Records from a data collection:
-- Opening Marker --
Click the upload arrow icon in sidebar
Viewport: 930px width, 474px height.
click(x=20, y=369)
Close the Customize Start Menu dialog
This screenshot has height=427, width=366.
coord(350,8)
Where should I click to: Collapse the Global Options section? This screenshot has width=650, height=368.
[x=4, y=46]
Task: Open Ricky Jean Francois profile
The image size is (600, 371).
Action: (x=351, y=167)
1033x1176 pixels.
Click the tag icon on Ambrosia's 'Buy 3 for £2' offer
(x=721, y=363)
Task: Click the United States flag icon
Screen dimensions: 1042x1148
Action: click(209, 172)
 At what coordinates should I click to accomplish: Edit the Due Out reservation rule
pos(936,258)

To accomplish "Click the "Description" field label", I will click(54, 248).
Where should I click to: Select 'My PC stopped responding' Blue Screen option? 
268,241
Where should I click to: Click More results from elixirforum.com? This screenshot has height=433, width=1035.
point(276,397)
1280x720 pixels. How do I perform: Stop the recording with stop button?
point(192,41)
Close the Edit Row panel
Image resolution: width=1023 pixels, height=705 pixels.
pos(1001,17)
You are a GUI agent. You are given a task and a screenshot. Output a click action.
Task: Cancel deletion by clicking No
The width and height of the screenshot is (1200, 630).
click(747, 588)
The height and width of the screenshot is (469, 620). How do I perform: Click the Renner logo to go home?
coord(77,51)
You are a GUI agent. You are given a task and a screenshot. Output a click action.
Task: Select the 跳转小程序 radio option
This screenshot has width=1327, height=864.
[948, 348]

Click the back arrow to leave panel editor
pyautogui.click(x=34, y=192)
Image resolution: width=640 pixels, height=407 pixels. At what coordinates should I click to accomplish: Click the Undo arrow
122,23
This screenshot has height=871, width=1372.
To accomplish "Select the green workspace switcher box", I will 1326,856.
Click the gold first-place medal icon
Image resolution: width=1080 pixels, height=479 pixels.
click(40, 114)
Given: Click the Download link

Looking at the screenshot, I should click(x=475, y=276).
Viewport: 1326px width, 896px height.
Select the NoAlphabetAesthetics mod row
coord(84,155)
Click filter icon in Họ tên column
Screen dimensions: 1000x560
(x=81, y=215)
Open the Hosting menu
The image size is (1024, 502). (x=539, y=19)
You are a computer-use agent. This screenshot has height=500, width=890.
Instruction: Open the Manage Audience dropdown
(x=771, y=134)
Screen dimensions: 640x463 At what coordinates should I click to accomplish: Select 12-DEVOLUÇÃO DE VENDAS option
-- Closing Marker --
> **WHAT TO PRODUCE**: Please output exactly the lines from the one containing "You are a computer-use" through the end of the records, both included.

> **EXERCISE RESULT**:
You are a computer-use agent. This screenshot has height=500, width=890.
Instruction: Open the Manage Audience dropdown
(x=771, y=134)
Screen dimensions: 640x463 At what coordinates should I click to accomplish: Select 12-DEVOLUÇÃO DE VENDAS option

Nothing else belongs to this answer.